While there had been a substantial southern Italian involvement in the First Crusade, thereafter interest in the Holy Land appears to have waned. Roger II’s relations with the rulers of Outremer were poor. The marriage of his mother, Adelaide, to Baldwin I of Jerusalem in 1113 and Baldwin’s subsequent repudiation of her left Roger, according to the chronicler William of Tyre, with a mortal hatred against the kingdom of Jerusalem. His unsuccessful claims to succeed his cousin Bohemund II of Antioch after 1130 meant that his relations with that principality were equally hostile. Furthermore, his attacks on the Byzantine Empire in 1147-1148 also contributed to the failure of the Second Crusade in the East.

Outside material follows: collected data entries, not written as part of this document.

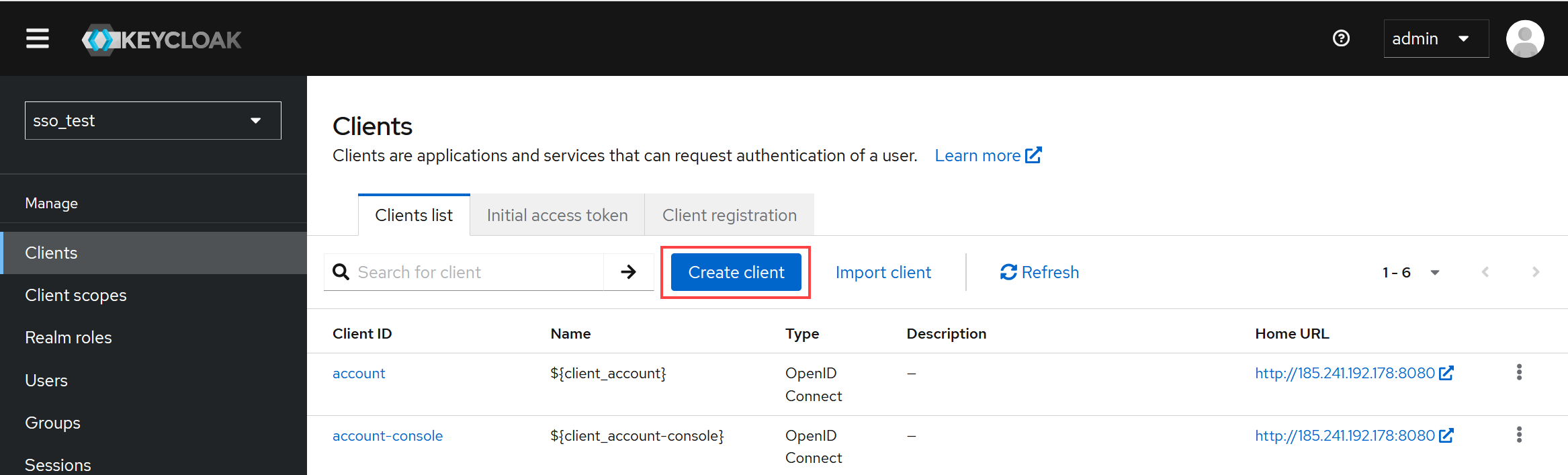Open Client scopes in sidebar
Screen dimensions: 1568x475
76,296
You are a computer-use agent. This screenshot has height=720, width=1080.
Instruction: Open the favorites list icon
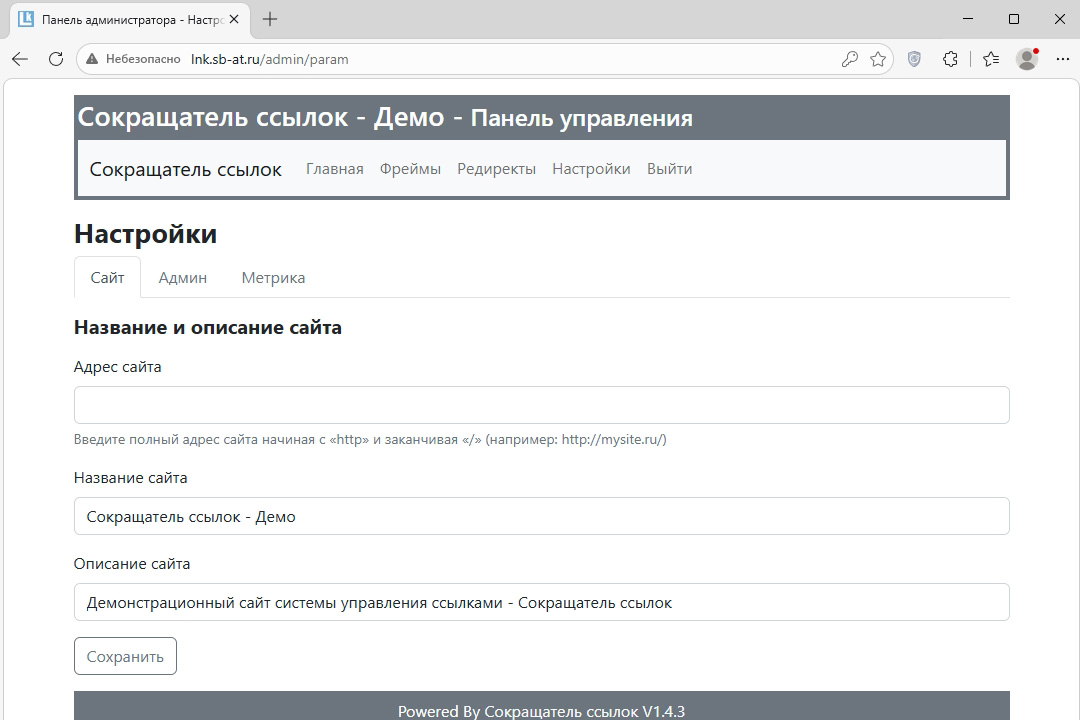(x=990, y=59)
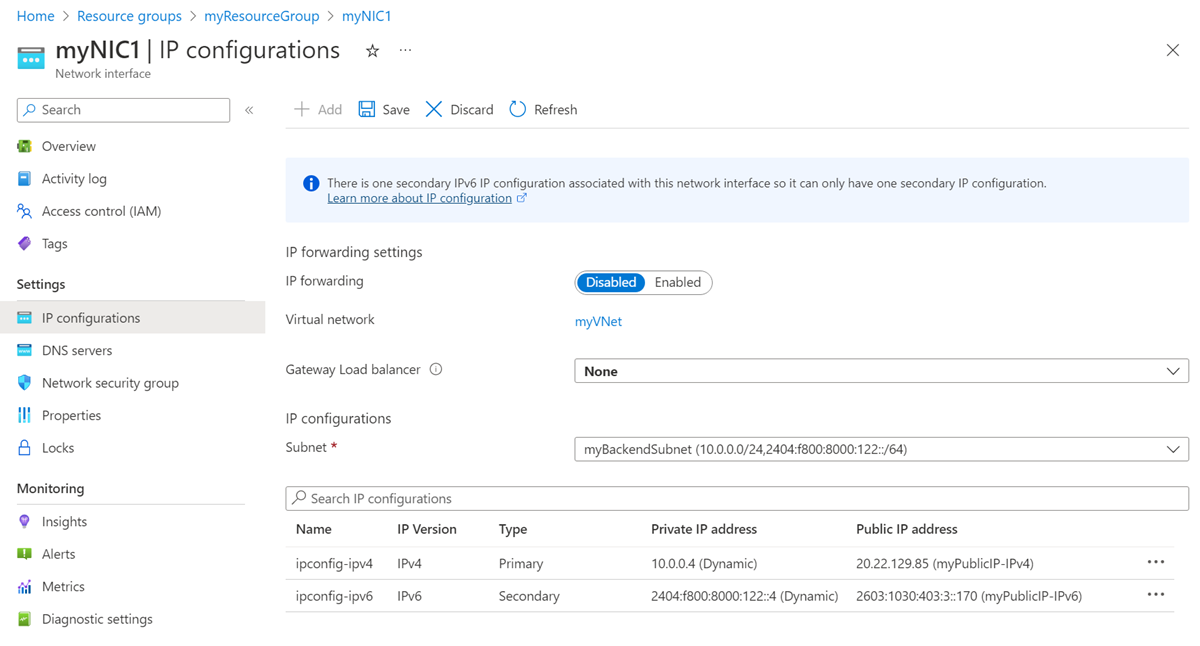Open DNS servers in Settings menu

click(x=77, y=351)
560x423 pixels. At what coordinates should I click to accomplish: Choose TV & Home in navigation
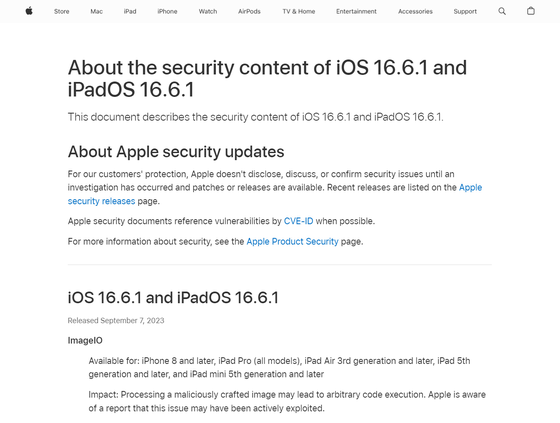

The Apulian ports, especially Bari, Brindisi, and Otranto, as well as Messina on Sicily, were key embarkation points for pilgrims to the Holy Land, but few southern Italians went there themselves. After a first flush of enthusiasm following the First Crusade, endowments to Holy Land churches in the kingdom of Sicily were relatively few, although the Church of St. Mary of the Latins at Jerusalem did have a wealthy dependency at Agira on the island of Sicily. The military orders established themselves in the kingdom relatively late and (at least at first) on a limited scale. The Order of the Hospital (of St. John) had established separate provinces for Sicily and Apulia by about 1170, but the Templars only established a local organization within the kingdom between 1184 and 1196. The kings offered protection to them and to some of the churches of Outremer, but little material endowment. During the reign of William I (1154-1166) revolts and internal dissension within the kingdom as well as the continued threat of attack from the hostile German Empire contributed to the loss of the Sicilian colonies in North Africa to the Almohads in 1158-1160.

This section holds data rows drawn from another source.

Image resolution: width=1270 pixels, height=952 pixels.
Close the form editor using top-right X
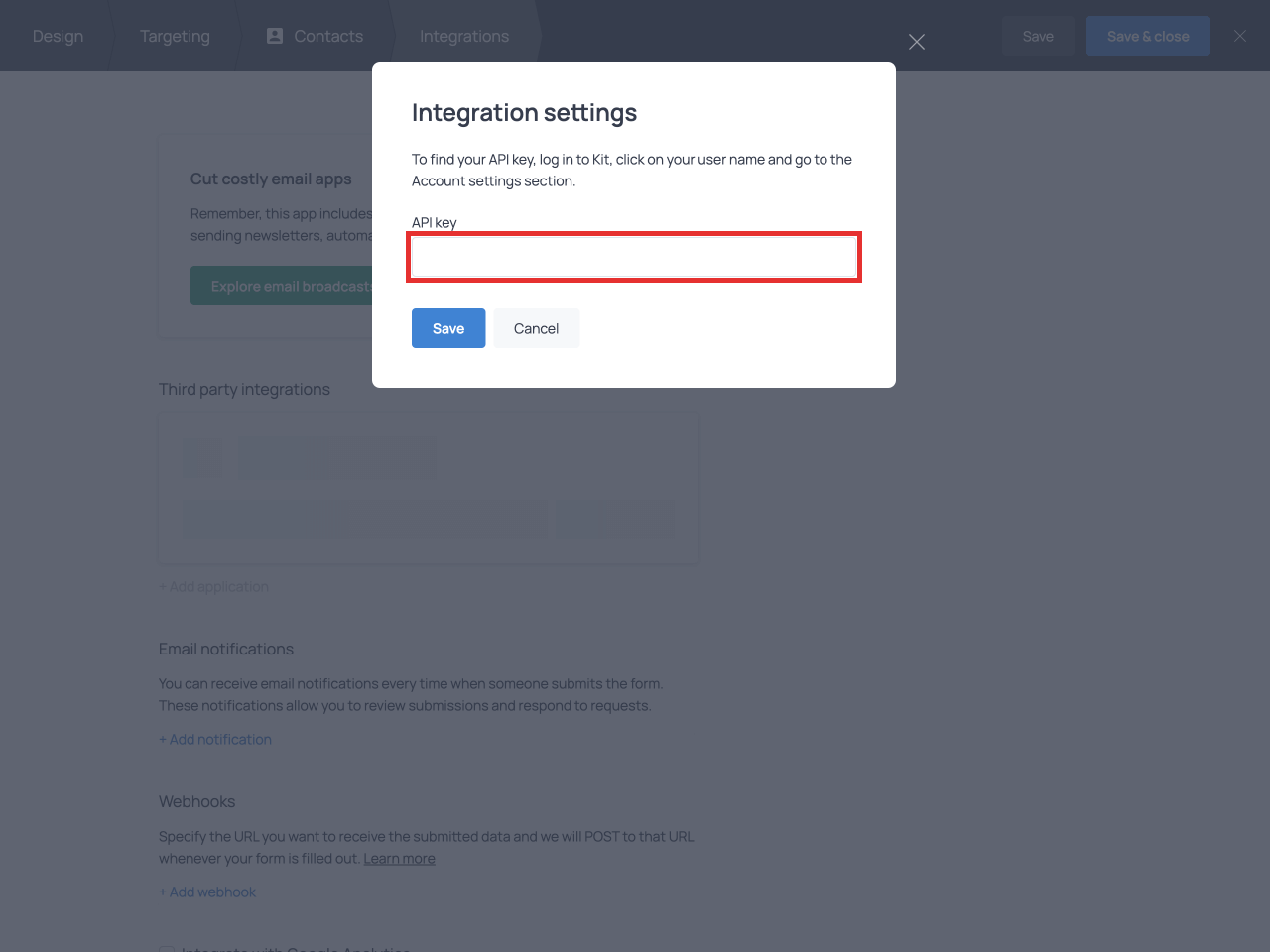[x=1239, y=36]
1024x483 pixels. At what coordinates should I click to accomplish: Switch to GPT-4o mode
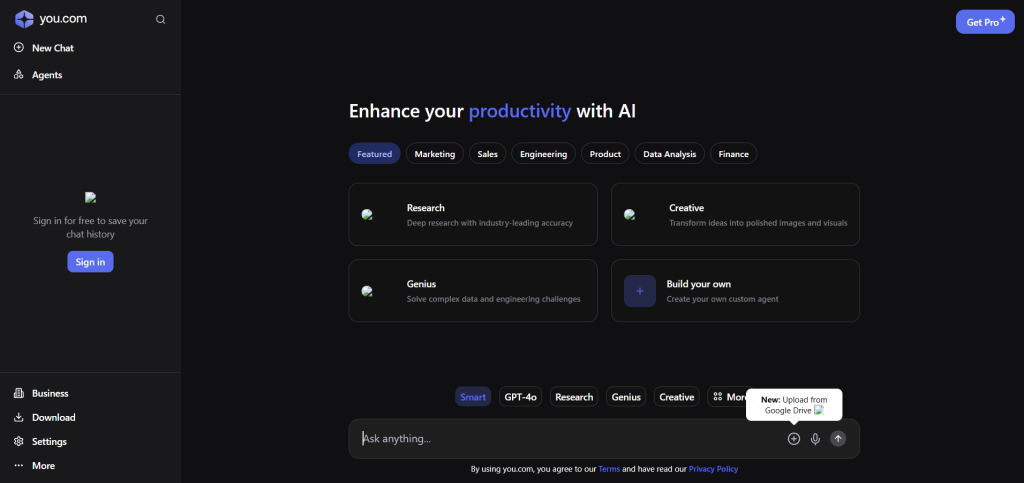tap(520, 397)
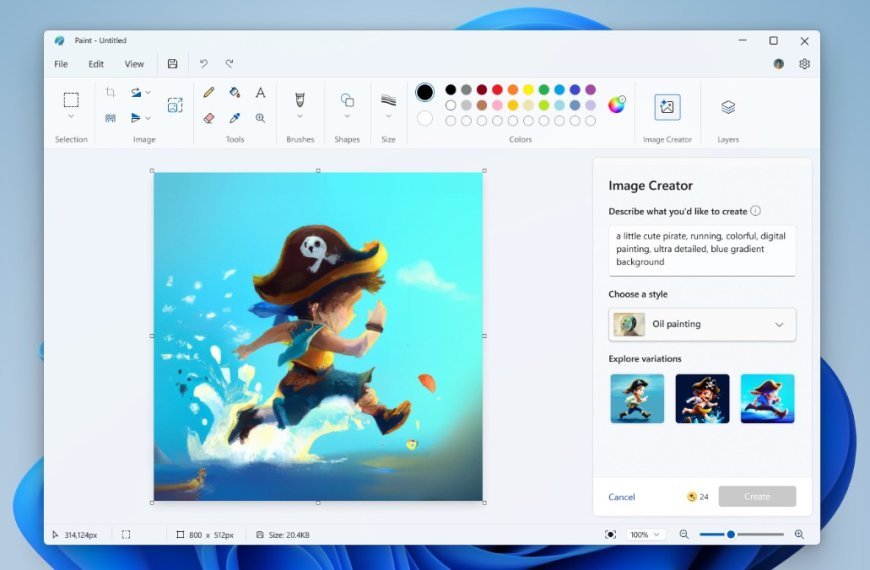Viewport: 870px width, 570px height.
Task: Open the File menu
Action: pos(61,64)
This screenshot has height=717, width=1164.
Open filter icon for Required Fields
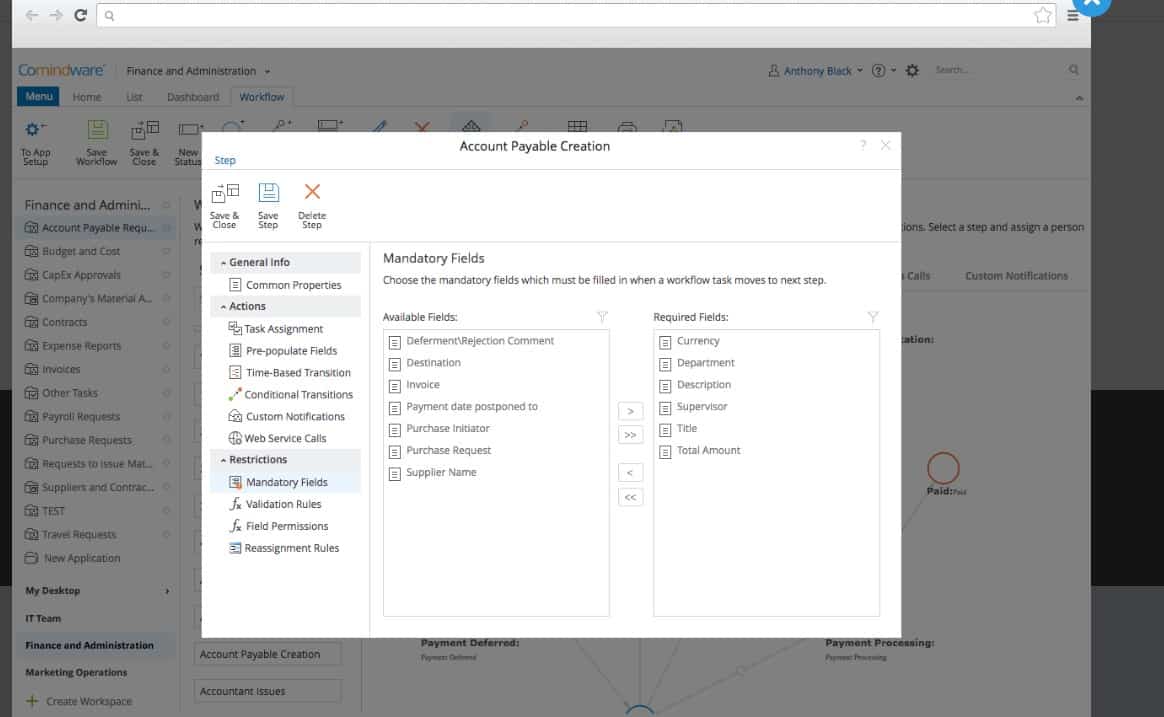pos(873,317)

It was only under King William II (1166-1189) that the kingdom started to take a more active part in the crusading movement. An alliance was concluded with King Amalric of Jerusalem to carry out a joint attack on Egypt, although after Amalric’s death (1174) the Jerusalemite expedition was abandoned and the Sicilians, forced to make the attempt alone, were defeated. The Sicilian fleet also attacked the Muslim- held Balearic Islands in 1182, primarily in response to Muslim piracy. However, Sicilian attention was then diverted once more toward Byzantium; a major invasion was launched in 1185 but miscarried, despite the capture of Thessalonica. This attack may well have contributed to the decision of the Byzantine emperor, Isaac II Angelos, to conclude an alliance with Saladin. However, the collapse of the kingdom of Jerusalem in 1187 revived interest in the fate of Outremer, and because of its geographical position and its powerful navy, Sicily was able to provide more immediate help to the embattled states in Outremer than other western kingdoms could. The Sicilian fleet (under Margaritus of Brindisi) played a crucial role in supplying and reinforcing the cities of Tyre (mod. Sour, Lebanon), Tripoli (mod. Ṭarābulus, Lebanon), and Antioch (mod. Antakya, Turkey) in 1187-1188.